Source excerpt:

——————

These books on the pulpit this morning are hymnals – most Nazarene, although 1 Methodist – and there are songs in here that connect me to my childhood. There’s a song that we’ve sung here that transports me back to a church of my youth – one with black and white pews and Sunday night pick-a-songs. It is ‘And the trees of the field will clap their hands, the trees of the field will clap their hands, the trees of the field will clap their hands as we go out with joy’. Music is a way for us to time travel, to remember how we felt, to remember what we did – it takes us to that moment when we connected to our surroundings through the template of the perfect song.
Since the God who created us sang over us at the dawn of time, it should come as no surprise that the largest book of the Bible, in terms of number of chapters, is the one that brings with it music – or at least lyrics.
Psalm lives as a testament to our connection to God – the book is scripture passages that connect us emotionally with God. And that is the spirit of worship – we are connected to God through every part of who we are – including our emotions.
There are many types of psalms preserved for us. We will only talk about 3 – wisdom, lament, and praise. Wisdom is typified in Psalm 1 – I’ll read it for you again. Psalm 1:
Blessed is the one
who does not walk in step with the wicked
or stand in the way that sinners take
or sit in the company of mockers,
but whose delight is in the law of the Lord,
and who meditates on his law day and night.
That person is like a tree planted by streams of water,
which yields its fruit in season
and whose leaf does not wither—
whatever they do prospers.
Not so the wicked!
They are like chaff
that the wind blows away.
Therefore the wicked will not stand in the judgment,
nor sinners in the assembly of the righteous.
For the Lord watches over the way of the righteous,
but the way of the wicked leads to destruction.
Wisdom psalms give us instruction in living a blessed life. These are poems that express for us in word pictures what it means to follow God, to live according to God’s purposes.

——————

(Word and element pointing records)
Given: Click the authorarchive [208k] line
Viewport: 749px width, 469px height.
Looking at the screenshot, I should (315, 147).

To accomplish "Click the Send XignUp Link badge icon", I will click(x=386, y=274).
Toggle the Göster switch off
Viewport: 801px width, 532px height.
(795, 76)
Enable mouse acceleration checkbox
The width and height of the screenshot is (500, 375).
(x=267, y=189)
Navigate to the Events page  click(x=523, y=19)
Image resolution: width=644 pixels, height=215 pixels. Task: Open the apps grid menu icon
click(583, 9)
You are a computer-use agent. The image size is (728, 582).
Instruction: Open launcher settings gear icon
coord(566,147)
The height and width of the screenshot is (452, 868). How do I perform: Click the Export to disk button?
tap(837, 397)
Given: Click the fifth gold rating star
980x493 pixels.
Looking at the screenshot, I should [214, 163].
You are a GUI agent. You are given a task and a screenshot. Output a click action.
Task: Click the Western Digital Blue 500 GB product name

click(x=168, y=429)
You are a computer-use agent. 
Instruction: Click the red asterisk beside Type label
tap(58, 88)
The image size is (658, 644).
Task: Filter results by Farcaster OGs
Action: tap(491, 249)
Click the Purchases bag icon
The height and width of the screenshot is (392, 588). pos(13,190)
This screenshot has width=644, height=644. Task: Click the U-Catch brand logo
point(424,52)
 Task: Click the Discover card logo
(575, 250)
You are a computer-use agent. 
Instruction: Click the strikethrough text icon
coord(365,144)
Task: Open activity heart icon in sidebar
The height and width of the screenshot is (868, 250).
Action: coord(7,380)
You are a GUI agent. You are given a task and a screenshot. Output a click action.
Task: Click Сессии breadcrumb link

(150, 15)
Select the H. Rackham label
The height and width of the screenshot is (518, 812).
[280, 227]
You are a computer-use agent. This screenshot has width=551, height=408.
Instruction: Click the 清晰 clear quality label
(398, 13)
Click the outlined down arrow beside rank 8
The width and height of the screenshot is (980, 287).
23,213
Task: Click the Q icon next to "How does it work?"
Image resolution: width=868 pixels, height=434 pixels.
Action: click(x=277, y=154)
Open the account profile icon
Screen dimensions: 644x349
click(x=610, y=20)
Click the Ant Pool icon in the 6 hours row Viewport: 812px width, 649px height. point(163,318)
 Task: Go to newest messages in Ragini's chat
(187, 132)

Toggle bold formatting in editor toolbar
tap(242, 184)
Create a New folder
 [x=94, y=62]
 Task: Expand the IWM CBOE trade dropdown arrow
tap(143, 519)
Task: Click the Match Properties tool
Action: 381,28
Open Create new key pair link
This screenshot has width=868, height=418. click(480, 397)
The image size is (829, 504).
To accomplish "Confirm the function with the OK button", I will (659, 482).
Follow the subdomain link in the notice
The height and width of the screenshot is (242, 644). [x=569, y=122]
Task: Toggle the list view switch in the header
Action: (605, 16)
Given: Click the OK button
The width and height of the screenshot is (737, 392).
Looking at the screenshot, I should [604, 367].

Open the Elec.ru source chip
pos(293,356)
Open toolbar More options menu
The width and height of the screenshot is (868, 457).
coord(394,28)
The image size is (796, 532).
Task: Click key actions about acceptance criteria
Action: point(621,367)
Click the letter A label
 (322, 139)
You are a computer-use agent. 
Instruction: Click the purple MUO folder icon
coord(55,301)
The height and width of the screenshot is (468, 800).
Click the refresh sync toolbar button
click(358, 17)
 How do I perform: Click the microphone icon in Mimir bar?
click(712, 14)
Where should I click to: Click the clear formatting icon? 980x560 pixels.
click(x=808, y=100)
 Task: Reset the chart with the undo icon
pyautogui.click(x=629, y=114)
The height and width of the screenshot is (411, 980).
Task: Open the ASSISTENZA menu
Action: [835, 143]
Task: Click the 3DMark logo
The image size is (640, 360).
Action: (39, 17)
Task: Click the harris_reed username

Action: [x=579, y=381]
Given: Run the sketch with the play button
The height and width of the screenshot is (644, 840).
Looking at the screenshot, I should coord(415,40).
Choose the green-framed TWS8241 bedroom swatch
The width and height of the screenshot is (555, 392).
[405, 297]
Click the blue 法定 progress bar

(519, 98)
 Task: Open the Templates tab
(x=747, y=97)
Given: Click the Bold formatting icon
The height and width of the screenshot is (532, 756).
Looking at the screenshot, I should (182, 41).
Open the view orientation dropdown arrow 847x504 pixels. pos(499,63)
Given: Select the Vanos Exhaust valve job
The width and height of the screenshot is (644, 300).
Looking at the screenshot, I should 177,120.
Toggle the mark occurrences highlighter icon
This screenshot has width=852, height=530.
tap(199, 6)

——————

Instructions:
1. List the types of psalms that the psalms sermon says it will talk about.
2. In the psalms sermon, what hymnals are on the pulpit?
3. Please proceed with the psalms sermon from the point where it stops.

Results for the exercise:
1. Wisdom, lament, praise

2. Mostly Nazarene hymnals, plus one Methodist hymnal.

3.
Lament is sometimes the hardest for us, because we lean toward joy – we do not want to rest in sorrow, we swerve away from drinking from lament – but the reality is we do lament – we do live in sadness. We do ask questions of God – we do not always understand God’s purpose, and just like Job last week, we wonder why we have to suffer. Lament psalms express that – listen to Psalm 13 again:
How long, Lord? Will you forget me forever?
How long will you hide your face from me?
How long must I wrestle with my thoughts
and day after day have sorrow in my heart?
How long will my enemy triumph over me?
Look on me and answer, Lord my God.
Give light to my eyes, or I will sleep in death,
and my enemy will say, “I have overcome him,”
and my foes will rejoice when I fall.
But I trust in your unfailing love;
my heart rejoices in your salvation.
I will sing the Lord’s praise,
for he has been good to me.
Notice how even in lament, the psalmist turns to praise and reminds us that even in the hardest place, where he feels forgotten by God, he trusts God’s love, God’s unfailing love – and sings praise for past goodness. Even as the psalmist feels abandoned and alone, and even anxious, he remembers the goodness of God and rejoices.
The last type of psalm is praise – and it is exemplified in many, many psalms. 150 is the one we are looking at today:
Praise the Lord.
Praise God in his sanctuary;
praise him in his mighty heavens.
Praise him for his acts of power;
praise him for his surpassing greatness.
Praise him with the sounding of the trumpet,
praise him with the harp and lyre,
praise him with timbrel and dancing,
praise him with the strings and pipe,
praise him with the clash of cymbals,
praise him with resounding cymbals.
Let everything that has breath praise the Lord.
Praise the Lord.
The beauty of the psalms is the way in which they both resonate with us today and help us see who God is and connect us to God.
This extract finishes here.